Work to complete - Among the lines of the records, count those containing the word "Click", then give the number alone.
[Opening The input section]
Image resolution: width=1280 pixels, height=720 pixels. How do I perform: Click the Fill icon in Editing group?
[Closing The input section]
[Opening The input section]
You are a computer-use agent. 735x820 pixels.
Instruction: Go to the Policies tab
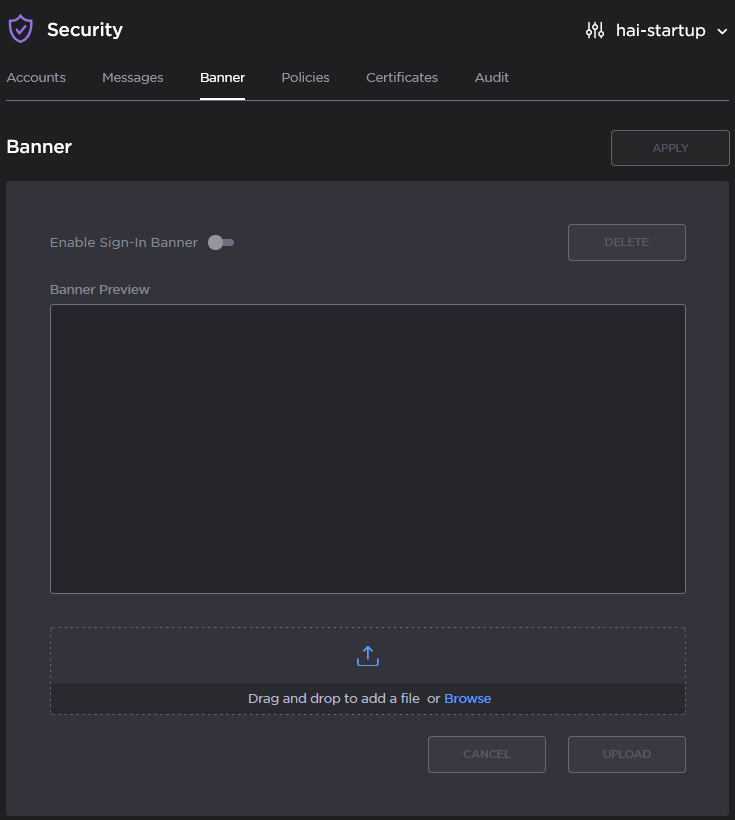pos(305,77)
[Closing The input section]
[Opening The input section]
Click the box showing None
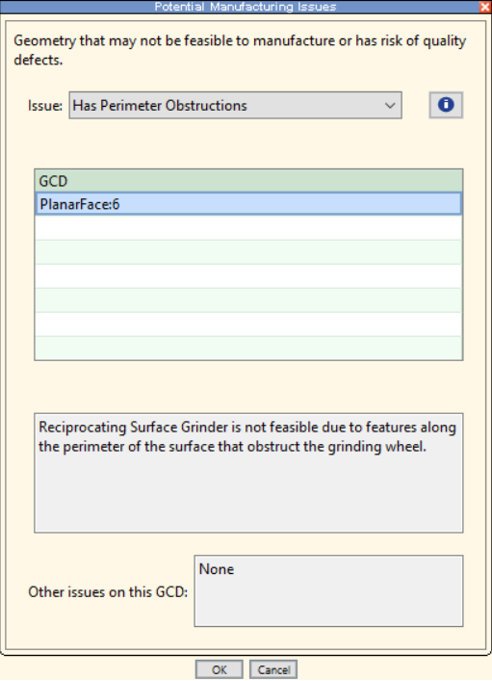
[Closing The input section]
Answer box - 2